Look below for the line holding "You are a computer-use agent. Viewport: 736px" and the line holding "Task: Toggle auto scale on price axis". Repeat those two and everything between, exactly.

- **Provided data**:
------------------------------

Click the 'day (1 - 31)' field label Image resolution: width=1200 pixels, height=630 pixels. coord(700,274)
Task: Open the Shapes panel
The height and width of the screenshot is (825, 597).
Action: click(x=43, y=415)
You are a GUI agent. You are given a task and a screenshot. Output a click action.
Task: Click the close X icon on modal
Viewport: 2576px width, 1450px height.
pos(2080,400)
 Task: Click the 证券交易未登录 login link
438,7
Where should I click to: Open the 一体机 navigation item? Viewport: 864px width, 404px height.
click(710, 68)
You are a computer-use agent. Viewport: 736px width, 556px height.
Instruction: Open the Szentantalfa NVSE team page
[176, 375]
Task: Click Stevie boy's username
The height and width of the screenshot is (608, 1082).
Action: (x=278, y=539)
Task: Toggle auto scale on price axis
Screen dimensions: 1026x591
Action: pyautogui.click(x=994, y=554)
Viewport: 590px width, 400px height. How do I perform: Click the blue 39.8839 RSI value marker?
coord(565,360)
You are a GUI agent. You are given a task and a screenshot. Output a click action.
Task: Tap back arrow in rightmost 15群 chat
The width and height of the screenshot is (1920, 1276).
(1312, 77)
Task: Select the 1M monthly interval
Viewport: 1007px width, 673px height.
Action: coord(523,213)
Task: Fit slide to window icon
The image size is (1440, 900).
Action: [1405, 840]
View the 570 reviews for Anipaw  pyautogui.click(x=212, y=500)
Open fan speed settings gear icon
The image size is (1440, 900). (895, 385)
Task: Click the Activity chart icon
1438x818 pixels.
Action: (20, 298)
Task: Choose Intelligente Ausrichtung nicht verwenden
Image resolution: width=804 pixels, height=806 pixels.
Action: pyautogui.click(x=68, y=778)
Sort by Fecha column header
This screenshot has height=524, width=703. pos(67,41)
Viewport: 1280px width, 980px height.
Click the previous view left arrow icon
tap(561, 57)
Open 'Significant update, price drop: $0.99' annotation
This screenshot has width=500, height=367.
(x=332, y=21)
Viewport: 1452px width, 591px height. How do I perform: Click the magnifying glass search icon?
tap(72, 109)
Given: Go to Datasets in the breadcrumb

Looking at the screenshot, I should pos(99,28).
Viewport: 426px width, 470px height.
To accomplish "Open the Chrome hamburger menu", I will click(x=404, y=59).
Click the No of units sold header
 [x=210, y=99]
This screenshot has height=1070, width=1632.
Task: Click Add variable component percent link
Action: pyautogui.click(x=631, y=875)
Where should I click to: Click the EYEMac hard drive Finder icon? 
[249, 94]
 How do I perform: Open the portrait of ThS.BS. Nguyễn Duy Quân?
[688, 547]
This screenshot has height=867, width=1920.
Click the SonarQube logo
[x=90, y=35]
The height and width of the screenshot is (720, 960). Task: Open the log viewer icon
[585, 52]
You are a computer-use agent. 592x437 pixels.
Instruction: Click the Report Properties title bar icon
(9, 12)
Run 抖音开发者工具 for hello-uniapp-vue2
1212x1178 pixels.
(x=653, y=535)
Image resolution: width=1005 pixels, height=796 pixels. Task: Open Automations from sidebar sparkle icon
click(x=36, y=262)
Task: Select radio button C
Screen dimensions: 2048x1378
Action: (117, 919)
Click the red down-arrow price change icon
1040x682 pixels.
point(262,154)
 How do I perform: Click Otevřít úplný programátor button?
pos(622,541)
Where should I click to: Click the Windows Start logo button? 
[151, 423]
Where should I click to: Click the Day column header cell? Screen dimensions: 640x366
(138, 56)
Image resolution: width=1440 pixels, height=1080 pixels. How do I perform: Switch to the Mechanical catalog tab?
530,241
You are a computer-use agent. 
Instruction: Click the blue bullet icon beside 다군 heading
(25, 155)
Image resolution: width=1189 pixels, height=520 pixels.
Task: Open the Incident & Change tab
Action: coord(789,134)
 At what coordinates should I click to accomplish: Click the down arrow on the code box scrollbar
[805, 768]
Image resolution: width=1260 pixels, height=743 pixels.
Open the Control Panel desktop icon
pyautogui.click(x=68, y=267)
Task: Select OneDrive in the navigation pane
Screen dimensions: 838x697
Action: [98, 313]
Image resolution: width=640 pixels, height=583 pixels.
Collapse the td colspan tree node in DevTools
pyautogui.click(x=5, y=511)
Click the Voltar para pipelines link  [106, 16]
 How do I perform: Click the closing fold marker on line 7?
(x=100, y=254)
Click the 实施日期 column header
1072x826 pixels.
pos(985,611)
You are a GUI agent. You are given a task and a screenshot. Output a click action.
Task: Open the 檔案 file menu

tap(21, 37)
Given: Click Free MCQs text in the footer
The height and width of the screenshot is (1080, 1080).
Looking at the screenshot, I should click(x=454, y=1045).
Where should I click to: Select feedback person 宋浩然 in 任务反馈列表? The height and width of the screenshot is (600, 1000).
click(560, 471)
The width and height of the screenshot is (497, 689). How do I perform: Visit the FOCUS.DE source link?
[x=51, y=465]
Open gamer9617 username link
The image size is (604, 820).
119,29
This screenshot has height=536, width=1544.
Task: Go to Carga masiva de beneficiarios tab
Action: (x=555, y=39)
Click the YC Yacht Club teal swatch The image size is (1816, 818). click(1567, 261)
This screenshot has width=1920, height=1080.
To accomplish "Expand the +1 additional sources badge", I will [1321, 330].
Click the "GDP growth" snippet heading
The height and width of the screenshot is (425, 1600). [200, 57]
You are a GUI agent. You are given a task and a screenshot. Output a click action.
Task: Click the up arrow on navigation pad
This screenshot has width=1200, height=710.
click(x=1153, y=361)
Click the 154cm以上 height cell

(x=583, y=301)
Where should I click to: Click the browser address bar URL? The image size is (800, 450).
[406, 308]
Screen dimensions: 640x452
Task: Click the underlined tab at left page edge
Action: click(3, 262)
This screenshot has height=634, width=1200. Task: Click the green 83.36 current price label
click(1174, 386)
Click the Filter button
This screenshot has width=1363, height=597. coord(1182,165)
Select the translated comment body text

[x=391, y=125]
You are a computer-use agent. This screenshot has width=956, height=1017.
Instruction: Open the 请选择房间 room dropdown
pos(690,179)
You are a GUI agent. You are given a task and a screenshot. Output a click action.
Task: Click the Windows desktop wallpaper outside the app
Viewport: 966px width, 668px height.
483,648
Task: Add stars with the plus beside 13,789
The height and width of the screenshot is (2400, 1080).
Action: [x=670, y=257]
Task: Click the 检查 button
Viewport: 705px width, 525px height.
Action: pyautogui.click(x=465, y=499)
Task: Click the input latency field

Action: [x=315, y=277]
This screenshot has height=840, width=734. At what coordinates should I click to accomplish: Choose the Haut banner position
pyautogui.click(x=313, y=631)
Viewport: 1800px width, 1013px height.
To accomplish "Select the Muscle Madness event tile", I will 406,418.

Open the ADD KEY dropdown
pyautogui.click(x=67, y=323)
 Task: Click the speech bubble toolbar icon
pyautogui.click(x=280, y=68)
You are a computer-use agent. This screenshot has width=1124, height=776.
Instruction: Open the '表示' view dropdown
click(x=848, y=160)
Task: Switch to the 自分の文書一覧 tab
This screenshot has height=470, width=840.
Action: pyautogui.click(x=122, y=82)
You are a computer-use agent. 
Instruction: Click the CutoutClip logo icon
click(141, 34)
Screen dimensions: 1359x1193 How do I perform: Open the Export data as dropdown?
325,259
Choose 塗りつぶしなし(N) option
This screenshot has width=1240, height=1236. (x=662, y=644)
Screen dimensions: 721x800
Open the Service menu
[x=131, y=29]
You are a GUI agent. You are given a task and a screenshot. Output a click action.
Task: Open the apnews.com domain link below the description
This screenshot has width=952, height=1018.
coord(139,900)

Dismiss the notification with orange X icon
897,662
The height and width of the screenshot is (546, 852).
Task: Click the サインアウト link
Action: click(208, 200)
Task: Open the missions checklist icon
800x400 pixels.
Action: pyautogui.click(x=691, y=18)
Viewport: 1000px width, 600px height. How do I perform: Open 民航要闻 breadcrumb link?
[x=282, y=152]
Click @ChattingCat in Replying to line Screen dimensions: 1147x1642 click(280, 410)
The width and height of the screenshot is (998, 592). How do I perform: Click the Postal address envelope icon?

------------------------------

- **Answer below**:
You are a computer-use agent. Viewport: 736px width, 556px height.
Instruction: Open the Szentantalfa NVSE team page
[176, 375]
Task: Click Stevie boy's username
The height and width of the screenshot is (608, 1082).
Action: (x=278, y=539)
Task: Toggle auto scale on price axis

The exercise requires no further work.